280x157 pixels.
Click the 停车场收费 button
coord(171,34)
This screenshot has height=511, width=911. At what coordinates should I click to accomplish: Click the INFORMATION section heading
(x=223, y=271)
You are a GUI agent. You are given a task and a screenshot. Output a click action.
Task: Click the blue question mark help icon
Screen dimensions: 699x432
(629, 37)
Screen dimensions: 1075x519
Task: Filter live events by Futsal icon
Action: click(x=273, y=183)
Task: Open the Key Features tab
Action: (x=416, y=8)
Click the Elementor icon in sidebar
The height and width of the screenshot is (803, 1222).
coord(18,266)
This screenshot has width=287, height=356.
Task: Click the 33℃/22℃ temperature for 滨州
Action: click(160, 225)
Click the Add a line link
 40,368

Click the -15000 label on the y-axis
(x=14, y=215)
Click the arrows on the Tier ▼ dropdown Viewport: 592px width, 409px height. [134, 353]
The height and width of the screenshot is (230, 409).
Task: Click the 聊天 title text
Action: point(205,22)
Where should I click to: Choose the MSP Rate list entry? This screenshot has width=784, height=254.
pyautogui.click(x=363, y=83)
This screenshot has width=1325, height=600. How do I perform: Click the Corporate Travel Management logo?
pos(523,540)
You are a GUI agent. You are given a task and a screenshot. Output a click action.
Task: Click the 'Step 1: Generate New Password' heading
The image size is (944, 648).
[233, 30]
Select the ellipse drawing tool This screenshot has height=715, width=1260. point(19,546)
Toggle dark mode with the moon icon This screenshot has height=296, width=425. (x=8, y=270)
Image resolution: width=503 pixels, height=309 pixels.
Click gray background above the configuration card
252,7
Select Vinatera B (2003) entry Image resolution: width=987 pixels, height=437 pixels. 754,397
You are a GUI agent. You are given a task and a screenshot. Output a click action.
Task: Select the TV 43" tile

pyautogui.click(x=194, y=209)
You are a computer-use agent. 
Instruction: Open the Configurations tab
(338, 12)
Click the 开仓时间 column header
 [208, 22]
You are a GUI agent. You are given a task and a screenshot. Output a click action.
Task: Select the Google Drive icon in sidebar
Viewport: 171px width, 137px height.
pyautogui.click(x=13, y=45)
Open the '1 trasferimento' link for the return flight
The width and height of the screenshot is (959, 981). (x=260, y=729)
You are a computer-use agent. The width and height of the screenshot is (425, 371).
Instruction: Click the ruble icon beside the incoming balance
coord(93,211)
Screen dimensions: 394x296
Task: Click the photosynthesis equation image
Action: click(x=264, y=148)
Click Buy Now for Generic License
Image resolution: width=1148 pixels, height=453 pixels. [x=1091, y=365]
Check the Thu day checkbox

*WHAT THE TASK REQUIRES*.
Across the listing above, how many lines carry "computer"? Give only the number.

*TASK RESULT*.
2